Australian, NZ CROs form Trialliance partnership

by | 18th Nov 2010 | News

Three contract research organisations (CROs) spanning Australia and New Zealand have pooled their resources in an effort to attract more clinical trials to the region.

Three contract research organisations (CROs) spanning Australia and New Zealand have pooled their resources in an effort to attract more clinical trials to the region.

The strategic partnership – called Trialliance – involves Clinical Network Services (CNS) and CPR Pharma Services, with headquarters in Brisbane and Adelaide, Australia respectively, as well as the Aukland, New Zealand-based BELTAS.

The rationale is that pharmaceutical, biotechnology and medical device companies can get their clinical trials up and running more quickly in Australia and New Zealand than in the mainstream markets of Europe or the US.

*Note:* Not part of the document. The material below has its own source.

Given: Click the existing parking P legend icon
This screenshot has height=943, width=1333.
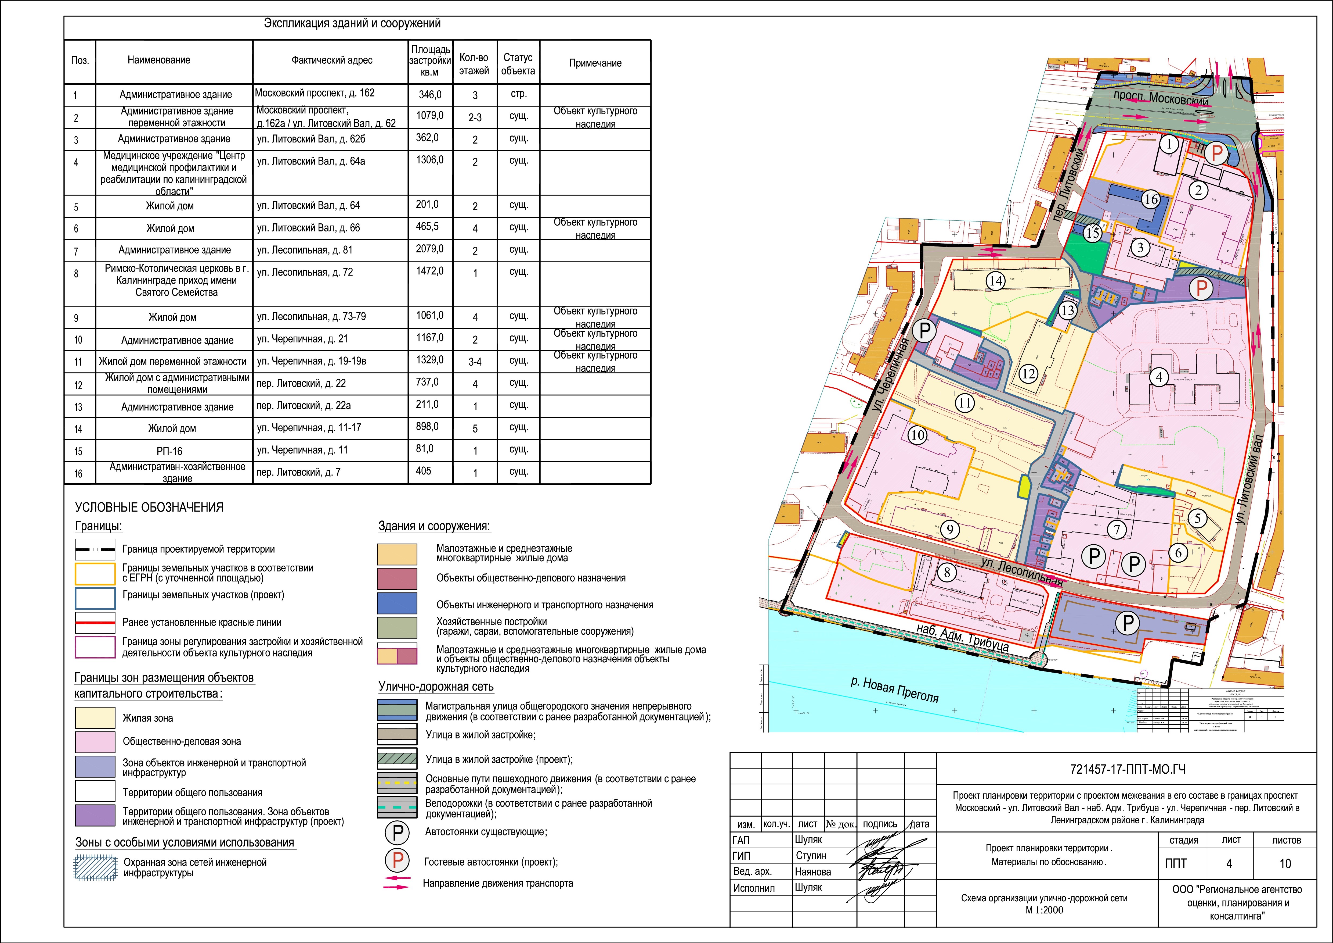Looking at the screenshot, I should [398, 833].
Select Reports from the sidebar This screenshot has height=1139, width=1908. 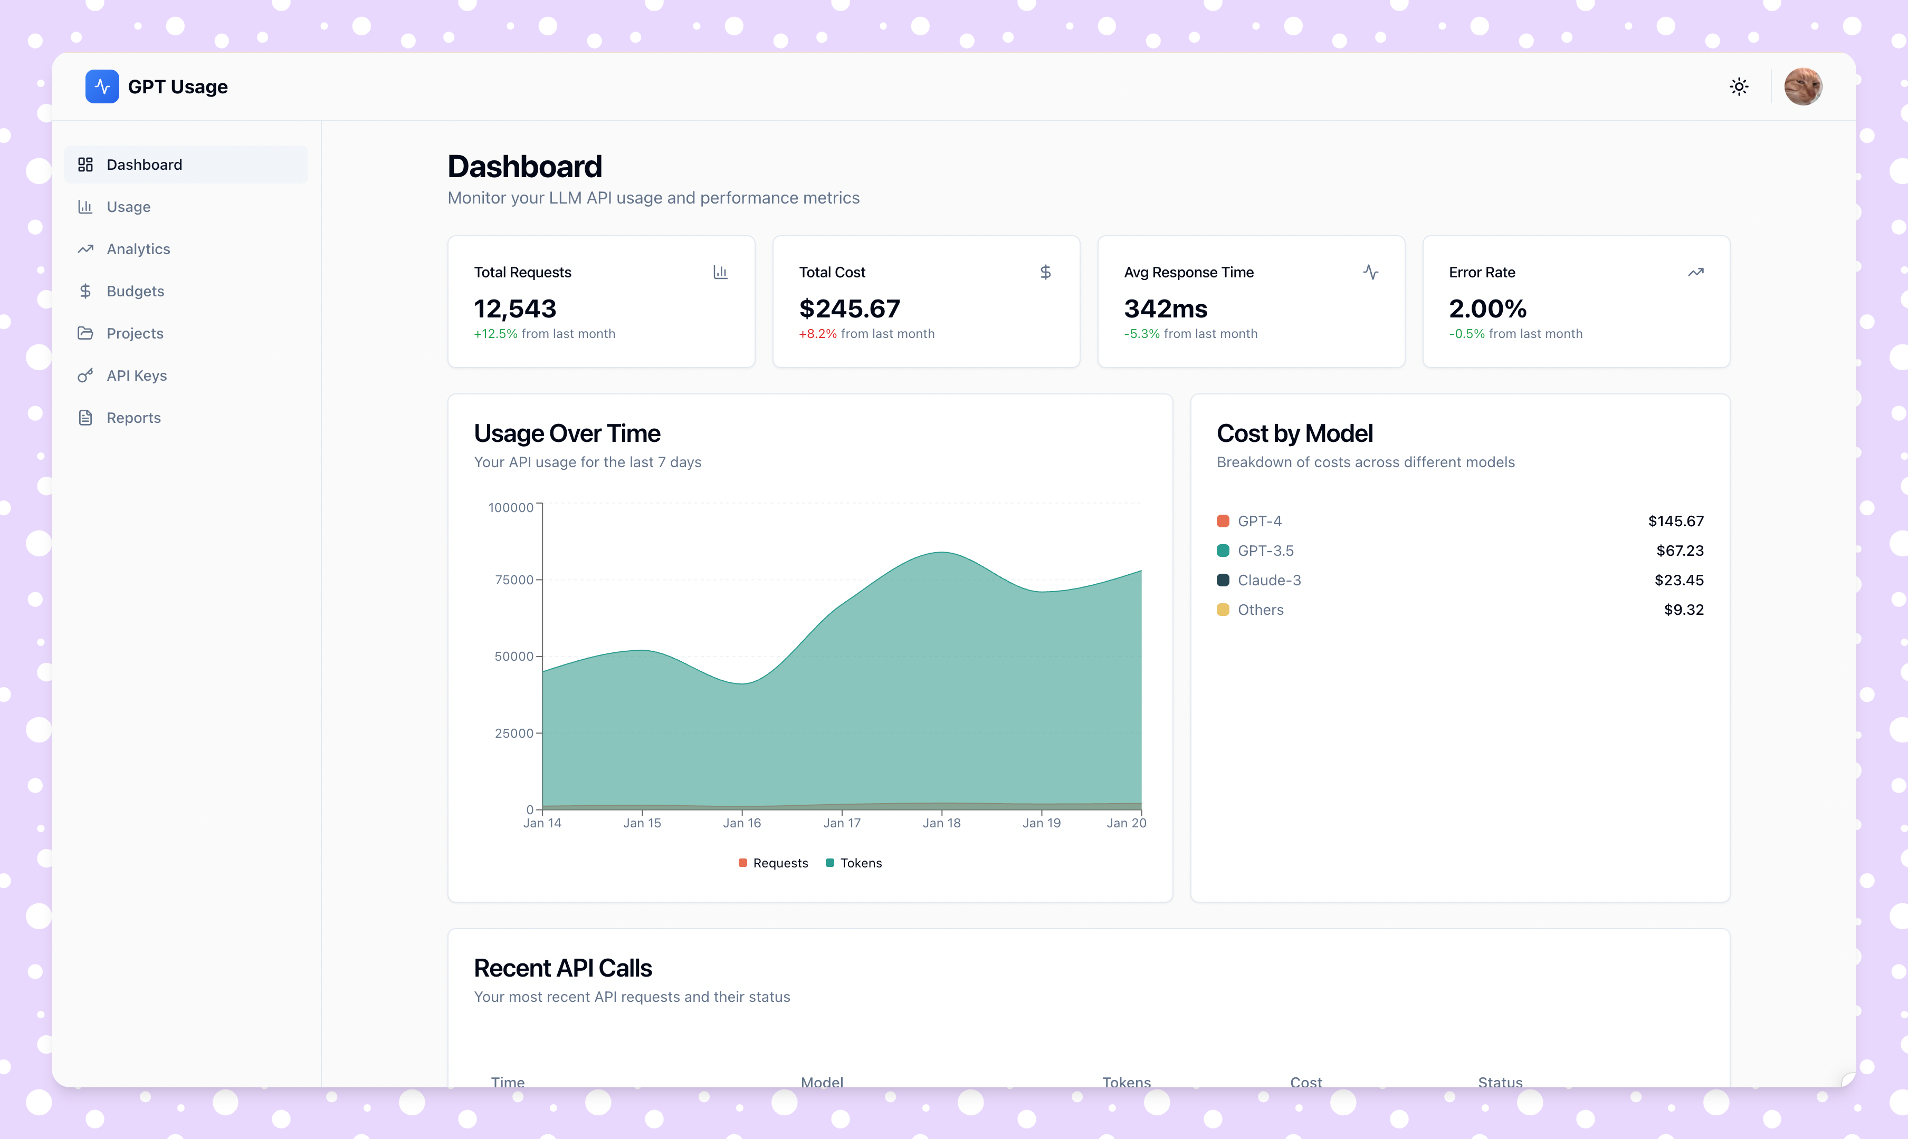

That is the promise behind the Fast2Fast brand, which has just been launched by Trialliance at the BIO-Europe 2010 partnering conference in Munich, Germany.

“Our region is best-placed globally to conduct clinical trials that deliver results to the highest quality in a timeline unparallelled in the traditional clinical centres in the Northern Hemisphere,” commented Professor Tony Webber, founder and chief executive officer of CNS.

Gerard Dunne, managing director of BELTAS, said the three companies had their own core areas of strength but “very similar” philosophies about customer service.

“We will be leveraging this depth and diversity, and matching our competencies with our countries’ pragmatic regulatory systems,” he added. “This will add tangible value, particularly in early phase human testing, where we help our clients to realise faster go or no-go decisions.”

Fast2First has access to a network of Phase 1 units, clinics and hospitals across two countries and to a suite of clinical trial services “unmatched in the region”, the partners claim.

The combination of clinical and data management services with a Good Laboratory Practice-standard bio-analytical laboratory offers a seamless transition from first-in-human to Phase III trials, with a single point of contact and one master service agreement, they said.

“This kind of relationship efficiency and decreased administrative burden is increasingly demanded by companies, which to date have had to look to larger, global CROs to achieve this,” noted Russell Neal, chief operating officer of CNS.